* Start Raw records *

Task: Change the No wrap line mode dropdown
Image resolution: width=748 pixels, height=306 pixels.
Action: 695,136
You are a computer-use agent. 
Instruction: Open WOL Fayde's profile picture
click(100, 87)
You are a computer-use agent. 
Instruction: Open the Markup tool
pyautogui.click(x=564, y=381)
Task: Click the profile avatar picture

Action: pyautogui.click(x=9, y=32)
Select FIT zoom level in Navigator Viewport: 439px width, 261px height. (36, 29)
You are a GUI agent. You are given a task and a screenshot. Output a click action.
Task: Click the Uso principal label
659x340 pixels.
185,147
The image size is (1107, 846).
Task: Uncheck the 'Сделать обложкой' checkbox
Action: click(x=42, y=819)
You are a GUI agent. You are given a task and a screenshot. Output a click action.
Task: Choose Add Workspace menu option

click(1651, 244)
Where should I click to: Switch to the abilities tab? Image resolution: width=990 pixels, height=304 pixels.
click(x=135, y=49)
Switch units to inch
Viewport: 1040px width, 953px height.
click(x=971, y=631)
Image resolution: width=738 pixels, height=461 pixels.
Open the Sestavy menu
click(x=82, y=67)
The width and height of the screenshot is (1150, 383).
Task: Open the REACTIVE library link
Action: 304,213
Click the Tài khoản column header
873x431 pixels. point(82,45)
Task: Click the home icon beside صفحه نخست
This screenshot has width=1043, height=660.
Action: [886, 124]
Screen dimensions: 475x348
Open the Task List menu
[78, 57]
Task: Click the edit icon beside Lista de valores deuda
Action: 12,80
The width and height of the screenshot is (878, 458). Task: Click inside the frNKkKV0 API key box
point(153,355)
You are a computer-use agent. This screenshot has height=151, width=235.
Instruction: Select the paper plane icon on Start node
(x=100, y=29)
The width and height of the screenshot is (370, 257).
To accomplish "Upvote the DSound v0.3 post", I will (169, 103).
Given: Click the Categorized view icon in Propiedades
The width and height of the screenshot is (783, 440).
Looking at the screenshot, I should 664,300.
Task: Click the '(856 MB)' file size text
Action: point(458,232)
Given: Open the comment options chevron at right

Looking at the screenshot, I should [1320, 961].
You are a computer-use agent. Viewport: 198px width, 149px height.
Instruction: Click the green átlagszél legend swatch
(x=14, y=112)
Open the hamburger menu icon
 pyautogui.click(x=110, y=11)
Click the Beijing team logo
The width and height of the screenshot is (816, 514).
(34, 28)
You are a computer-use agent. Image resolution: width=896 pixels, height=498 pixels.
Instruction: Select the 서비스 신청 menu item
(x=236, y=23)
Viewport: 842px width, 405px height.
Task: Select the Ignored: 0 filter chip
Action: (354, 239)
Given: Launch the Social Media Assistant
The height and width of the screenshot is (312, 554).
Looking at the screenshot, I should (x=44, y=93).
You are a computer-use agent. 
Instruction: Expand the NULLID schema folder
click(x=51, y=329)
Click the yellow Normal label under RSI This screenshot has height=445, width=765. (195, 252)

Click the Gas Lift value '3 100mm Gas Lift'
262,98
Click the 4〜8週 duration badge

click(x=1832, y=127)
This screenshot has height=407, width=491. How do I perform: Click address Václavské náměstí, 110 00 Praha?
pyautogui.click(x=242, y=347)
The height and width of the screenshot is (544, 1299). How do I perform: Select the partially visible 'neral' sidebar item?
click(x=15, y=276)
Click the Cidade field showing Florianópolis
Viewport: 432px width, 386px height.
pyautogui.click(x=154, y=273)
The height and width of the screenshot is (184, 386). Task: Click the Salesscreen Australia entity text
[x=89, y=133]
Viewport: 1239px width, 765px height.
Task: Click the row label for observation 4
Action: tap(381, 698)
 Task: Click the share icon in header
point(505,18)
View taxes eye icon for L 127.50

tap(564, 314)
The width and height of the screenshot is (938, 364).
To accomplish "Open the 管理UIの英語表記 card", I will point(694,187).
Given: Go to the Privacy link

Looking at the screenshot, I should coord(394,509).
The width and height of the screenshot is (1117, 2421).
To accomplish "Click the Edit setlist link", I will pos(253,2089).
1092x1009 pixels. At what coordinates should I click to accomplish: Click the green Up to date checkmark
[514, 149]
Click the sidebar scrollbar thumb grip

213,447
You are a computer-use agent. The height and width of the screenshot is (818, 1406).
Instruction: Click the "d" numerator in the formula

* End Raw records *

→ **Exercise details**
Return every line of these items unchanged, from the first item to the last.

→ **Written solution**
Task: Change the No wrap line mode dropdown
Image resolution: width=748 pixels, height=306 pixels.
Action: 695,136
You are a computer-use agent. 
Instruction: Open WOL Fayde's profile picture
click(100, 87)
You are a computer-use agent. 
Instruction: Open the Markup tool
pyautogui.click(x=564, y=381)
Task: Click the profile avatar picture

Action: pyautogui.click(x=9, y=32)
Select FIT zoom level in Navigator Viewport: 439px width, 261px height. (36, 29)
You are a GUI agent. You are given a task and a screenshot. Output a click action.
Task: Click the Uso principal label
659x340 pixels.
185,147
The image size is (1107, 846).
Task: Uncheck the 'Сделать обложкой' checkbox
Action: click(x=42, y=819)
You are a GUI agent. You are given a task and a screenshot. Output a click action.
Task: Choose Add Workspace menu option

click(1651, 244)
Where should I click to: Switch to the abilities tab? Image resolution: width=990 pixels, height=304 pixels.
click(x=135, y=49)
Switch units to inch
Viewport: 1040px width, 953px height.
click(x=971, y=631)
Image resolution: width=738 pixels, height=461 pixels.
Open the Sestavy menu
click(x=82, y=67)
The width and height of the screenshot is (1150, 383).
Task: Open the REACTIVE library link
Action: 304,213
Click the Tài khoản column header
873x431 pixels. point(82,45)
Task: Click the home icon beside صفحه نخست
This screenshot has width=1043, height=660.
Action: [886, 124]
Screen dimensions: 475x348
Open the Task List menu
[78, 57]
Task: Click the edit icon beside Lista de valores deuda
Action: 12,80
The width and height of the screenshot is (878, 458). Task: Click inside the frNKkKV0 API key box
point(153,355)
You are a computer-use agent. This screenshot has height=151, width=235.
Instruction: Select the paper plane icon on Start node
(x=100, y=29)
The width and height of the screenshot is (370, 257).
To accomplish "Upvote the DSound v0.3 post", I will (169, 103).
Given: Click the Categorized view icon in Propiedades
The width and height of the screenshot is (783, 440).
Looking at the screenshot, I should 664,300.
Task: Click the '(856 MB)' file size text
Action: point(458,232)
Given: Open the comment options chevron at right

Looking at the screenshot, I should [1320, 961].
You are a computer-use agent. Viewport: 198px width, 149px height.
Instruction: Click the green átlagszél legend swatch
(x=14, y=112)
Open the hamburger menu icon
 pyautogui.click(x=110, y=11)
Click the Beijing team logo
The width and height of the screenshot is (816, 514).
(34, 28)
You are a computer-use agent. Image resolution: width=896 pixels, height=498 pixels.
Instruction: Select the 서비스 신청 menu item
(x=236, y=23)
Viewport: 842px width, 405px height.
Task: Select the Ignored: 0 filter chip
Action: (354, 239)
Given: Launch the Social Media Assistant
The height and width of the screenshot is (312, 554).
Looking at the screenshot, I should (x=44, y=93).
You are a computer-use agent. 
Instruction: Expand the NULLID schema folder
click(x=51, y=329)
Click the yellow Normal label under RSI This screenshot has height=445, width=765. (195, 252)

Click the Gas Lift value '3 100mm Gas Lift'
262,98
Click the 4〜8週 duration badge

click(x=1832, y=127)
This screenshot has height=407, width=491. How do I perform: Click address Václavské náměstí, 110 00 Praha?
pyautogui.click(x=242, y=347)
The height and width of the screenshot is (544, 1299). How do I perform: Select the partially visible 'neral' sidebar item?
click(x=15, y=276)
Click the Cidade field showing Florianópolis
Viewport: 432px width, 386px height.
pyautogui.click(x=154, y=273)
The height and width of the screenshot is (184, 386). Task: Click the Salesscreen Australia entity text
[x=89, y=133]
Viewport: 1239px width, 765px height.
Task: Click the row label for observation 4
Action: tap(381, 698)
 Task: Click the share icon in header
point(505,18)
View taxes eye icon for L 127.50

tap(564, 314)
The width and height of the screenshot is (938, 364).
To accomplish "Open the 管理UIの英語表記 card", I will point(694,187).
Given: Go to the Privacy link

Looking at the screenshot, I should coord(394,509).
The width and height of the screenshot is (1117, 2421).
To accomplish "Click the Edit setlist link", I will pos(253,2089).
1092x1009 pixels. At what coordinates should I click to accomplish: Click the green Up to date checkmark
[514, 149]
Click the sidebar scrollbar thumb grip

213,447
You are a computer-use agent. The height and width of the screenshot is (818, 1406).
Instruction: Click the "d" numerator in the formula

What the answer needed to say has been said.